You’ve heard “all are welcome” before—

only to find out they didn’t mean you.


We’ve been there too. That’s why our commitments aren’t just aspirational.


They shape our worship, our leadership, and how we show up in the world.


Radical Welcome

Belonging isn’t earned here. It’s assumed.

We’re queer-led, spiritually diverse, and committed to community without prerequisites.

No creeds. No tests. Just room for you—whoever you are, whatever you believe (or don’t).


Brave Questions

We don’t fear doubt—we make room for it.

At St. Paul’s, questions aren’t problems to solve.

They’re how we grow in faith, wrestle with meaning, and stay open to the Spirit.


Justice is Discipleship

Following Jesus means confronting what harms and building what heals.

That’s why we show up for racial equity, LGBTQ+ rights, housing access, and climate justice.

Discipleship isn’t about attendance. It’s about liberation.


Spiritual Integrity

We practice a faith that aligns with our values, our language, and our lives.

That means no forced creeds, no going through the motions—just honest worship and sacred questions.


Shared Leadership

The Spirit speaks through many voices.

At St. Paul’s, leadership is shared—queer leaders, lay leaders, neighbors co-creating worship, care, and decision-making. Faith was never meant to be solitary. We lead together.


Sacred Rhythm

We find God in the rhythm, not the performance.

Our worship isn’t flashy. It’s spacious—prayer, silence, scripture, and music that hold room for awe, honesty, and healing.

What We Actually Believe (No Hidden Agenda. No Fine Print.)

We don’t expect you to believe everything we do. Honestly, we’d worry if you did.


What matters here is that our beliefs make love bigger—not smaller. They shape how we live, how we welcome, and how we practice justice and joy.


These aren’t answers carved in stone.
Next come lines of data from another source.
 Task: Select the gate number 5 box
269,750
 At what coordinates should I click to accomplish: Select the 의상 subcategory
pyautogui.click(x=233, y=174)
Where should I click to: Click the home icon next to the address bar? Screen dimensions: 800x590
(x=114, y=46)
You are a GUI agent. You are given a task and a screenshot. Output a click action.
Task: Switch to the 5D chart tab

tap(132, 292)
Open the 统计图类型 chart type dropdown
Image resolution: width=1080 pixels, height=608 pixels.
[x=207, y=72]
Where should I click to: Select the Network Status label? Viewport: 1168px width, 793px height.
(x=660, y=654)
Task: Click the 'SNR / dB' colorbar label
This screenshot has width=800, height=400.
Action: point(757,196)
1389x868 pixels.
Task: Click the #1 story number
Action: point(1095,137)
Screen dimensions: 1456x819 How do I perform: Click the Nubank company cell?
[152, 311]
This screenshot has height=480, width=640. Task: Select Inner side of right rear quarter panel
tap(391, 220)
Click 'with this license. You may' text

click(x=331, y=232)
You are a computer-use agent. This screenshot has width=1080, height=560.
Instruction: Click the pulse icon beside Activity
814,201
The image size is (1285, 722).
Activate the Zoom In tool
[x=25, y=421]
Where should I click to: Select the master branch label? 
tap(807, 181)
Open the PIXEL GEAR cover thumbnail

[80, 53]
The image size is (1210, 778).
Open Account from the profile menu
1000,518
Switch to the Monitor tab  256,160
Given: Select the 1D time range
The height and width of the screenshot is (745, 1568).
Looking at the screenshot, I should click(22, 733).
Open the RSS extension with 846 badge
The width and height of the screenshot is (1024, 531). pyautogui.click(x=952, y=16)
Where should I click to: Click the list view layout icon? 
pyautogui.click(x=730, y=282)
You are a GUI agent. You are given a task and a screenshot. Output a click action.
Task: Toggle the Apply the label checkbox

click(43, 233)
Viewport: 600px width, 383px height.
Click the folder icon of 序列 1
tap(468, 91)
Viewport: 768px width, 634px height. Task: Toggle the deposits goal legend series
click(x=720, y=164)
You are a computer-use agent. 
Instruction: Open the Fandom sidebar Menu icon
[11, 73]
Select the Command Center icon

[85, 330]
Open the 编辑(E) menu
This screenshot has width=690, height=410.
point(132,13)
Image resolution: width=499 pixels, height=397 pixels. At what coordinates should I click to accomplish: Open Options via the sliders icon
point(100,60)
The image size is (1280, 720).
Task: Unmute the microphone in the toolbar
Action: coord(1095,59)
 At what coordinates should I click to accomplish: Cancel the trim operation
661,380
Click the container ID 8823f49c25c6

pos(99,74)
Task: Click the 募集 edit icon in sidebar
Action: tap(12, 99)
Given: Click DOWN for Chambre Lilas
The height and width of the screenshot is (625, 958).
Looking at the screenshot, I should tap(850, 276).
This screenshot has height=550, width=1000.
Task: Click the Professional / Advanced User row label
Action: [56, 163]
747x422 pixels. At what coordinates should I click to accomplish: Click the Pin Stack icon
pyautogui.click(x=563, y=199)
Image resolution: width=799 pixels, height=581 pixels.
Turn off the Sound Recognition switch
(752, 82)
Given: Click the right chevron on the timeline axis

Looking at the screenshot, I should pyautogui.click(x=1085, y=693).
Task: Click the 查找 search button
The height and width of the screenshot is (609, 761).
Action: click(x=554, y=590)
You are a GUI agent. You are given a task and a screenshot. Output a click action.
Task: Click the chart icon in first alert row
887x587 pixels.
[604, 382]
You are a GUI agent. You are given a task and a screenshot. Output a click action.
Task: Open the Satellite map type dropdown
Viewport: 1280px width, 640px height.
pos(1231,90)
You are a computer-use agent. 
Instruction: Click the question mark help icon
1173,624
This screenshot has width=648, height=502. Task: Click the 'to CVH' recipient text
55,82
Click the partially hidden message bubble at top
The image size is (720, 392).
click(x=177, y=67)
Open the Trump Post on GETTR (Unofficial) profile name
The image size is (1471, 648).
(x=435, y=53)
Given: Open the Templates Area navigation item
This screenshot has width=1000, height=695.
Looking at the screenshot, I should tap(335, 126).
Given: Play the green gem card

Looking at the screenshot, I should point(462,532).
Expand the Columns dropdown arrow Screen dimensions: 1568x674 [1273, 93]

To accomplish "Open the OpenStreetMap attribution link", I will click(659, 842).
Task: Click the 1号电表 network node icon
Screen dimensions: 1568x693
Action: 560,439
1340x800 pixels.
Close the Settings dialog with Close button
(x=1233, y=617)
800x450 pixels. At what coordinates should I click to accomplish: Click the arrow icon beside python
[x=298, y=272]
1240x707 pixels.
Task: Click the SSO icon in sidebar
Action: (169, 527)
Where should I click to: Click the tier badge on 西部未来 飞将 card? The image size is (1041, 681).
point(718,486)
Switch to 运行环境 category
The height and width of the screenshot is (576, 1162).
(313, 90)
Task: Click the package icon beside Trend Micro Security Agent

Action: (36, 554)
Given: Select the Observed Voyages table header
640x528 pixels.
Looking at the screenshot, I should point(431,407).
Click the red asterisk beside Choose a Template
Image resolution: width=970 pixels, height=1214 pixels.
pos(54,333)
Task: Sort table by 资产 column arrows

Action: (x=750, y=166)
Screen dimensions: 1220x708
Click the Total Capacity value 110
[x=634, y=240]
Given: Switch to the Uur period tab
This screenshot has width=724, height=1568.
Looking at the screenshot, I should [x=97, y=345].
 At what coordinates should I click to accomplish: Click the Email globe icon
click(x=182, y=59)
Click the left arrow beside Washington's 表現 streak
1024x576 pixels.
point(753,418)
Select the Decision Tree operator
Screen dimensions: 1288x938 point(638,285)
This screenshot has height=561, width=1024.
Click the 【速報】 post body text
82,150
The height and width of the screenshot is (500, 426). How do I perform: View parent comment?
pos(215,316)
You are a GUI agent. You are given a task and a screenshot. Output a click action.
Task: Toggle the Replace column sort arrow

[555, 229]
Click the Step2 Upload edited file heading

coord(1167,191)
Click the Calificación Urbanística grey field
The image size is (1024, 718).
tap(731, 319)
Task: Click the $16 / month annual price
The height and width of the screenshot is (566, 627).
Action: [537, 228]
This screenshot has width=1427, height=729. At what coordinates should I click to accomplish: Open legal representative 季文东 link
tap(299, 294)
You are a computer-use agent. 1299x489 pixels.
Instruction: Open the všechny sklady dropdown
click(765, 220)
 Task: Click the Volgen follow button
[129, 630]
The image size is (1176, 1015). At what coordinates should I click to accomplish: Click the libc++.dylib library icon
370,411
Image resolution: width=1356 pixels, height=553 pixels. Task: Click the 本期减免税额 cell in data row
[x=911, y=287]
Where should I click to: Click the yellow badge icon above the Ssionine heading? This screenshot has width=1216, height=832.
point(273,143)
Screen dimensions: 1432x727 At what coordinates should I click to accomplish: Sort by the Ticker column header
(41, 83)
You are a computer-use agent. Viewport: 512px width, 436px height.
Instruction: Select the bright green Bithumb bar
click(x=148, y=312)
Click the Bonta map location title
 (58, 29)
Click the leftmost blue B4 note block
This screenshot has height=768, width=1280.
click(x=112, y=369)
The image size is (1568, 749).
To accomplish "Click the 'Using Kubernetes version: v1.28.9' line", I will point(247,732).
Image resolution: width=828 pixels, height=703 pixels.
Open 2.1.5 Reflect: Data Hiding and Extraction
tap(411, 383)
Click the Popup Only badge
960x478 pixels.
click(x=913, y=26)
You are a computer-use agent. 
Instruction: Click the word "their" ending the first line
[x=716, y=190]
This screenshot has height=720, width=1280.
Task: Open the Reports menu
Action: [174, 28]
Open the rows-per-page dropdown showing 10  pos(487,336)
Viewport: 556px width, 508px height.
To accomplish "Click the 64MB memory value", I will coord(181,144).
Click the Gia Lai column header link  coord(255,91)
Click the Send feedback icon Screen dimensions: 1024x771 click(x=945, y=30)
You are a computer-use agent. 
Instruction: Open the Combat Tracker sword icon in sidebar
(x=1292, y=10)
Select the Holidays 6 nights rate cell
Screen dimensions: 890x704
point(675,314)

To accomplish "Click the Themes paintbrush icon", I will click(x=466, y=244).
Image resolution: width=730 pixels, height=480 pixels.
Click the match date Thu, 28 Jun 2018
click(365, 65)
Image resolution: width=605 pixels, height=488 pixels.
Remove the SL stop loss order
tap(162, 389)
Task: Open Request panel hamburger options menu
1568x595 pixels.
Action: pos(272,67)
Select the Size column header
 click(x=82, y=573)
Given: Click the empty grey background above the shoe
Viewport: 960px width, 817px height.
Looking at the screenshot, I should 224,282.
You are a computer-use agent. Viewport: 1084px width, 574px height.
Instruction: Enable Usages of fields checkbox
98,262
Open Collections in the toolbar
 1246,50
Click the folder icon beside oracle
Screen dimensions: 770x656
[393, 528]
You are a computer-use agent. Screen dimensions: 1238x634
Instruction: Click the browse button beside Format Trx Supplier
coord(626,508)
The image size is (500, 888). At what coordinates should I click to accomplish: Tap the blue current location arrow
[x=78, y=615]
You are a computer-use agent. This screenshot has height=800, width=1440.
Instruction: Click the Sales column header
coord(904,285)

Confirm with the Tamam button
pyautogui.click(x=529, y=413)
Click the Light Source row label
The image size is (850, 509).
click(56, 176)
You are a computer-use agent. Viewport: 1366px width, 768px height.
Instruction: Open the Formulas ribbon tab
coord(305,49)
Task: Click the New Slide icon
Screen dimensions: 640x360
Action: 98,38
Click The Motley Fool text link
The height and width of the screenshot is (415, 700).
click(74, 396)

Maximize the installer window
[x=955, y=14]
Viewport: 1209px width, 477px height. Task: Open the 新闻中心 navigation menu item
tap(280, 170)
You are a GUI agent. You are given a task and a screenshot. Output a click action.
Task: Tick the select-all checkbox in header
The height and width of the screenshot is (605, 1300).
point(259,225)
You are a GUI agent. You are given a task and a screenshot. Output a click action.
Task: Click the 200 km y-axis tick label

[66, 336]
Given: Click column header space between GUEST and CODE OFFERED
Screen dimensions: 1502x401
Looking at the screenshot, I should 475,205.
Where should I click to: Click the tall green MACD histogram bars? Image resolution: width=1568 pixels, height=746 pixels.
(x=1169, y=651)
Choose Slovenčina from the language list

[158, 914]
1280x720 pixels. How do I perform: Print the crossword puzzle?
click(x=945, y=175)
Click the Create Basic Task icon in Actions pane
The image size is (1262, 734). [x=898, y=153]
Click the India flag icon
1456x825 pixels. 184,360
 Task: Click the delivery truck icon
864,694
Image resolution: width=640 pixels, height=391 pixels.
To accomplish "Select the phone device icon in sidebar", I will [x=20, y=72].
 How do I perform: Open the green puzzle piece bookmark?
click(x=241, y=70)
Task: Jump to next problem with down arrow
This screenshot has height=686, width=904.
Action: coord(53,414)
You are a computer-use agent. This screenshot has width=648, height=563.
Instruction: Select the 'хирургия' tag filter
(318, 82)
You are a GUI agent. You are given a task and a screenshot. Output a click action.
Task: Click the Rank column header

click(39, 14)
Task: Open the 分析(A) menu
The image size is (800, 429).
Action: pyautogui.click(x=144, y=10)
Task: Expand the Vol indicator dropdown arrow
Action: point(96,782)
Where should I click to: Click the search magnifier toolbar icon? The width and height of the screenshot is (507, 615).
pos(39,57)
They’re starting points—honest truths we return to as we grow into a more human, more hopeful, more healing community.

  • Belonging Comes Before Belief

    You don’t have to have it all figured out to be part of this community.


    We believe God’s love meets us before we’re ready—before certainty, before answers, before agreement.


    You belong here whether your faith is strong, shaky, shifting, or somewhere between.

  • Justice Is What Love Looks Like in Public

    We don’t separate faith from the world we live in.


    To follow Jesus is to challenge what harms and work for what heals—especially alongside those most impacted by injustice.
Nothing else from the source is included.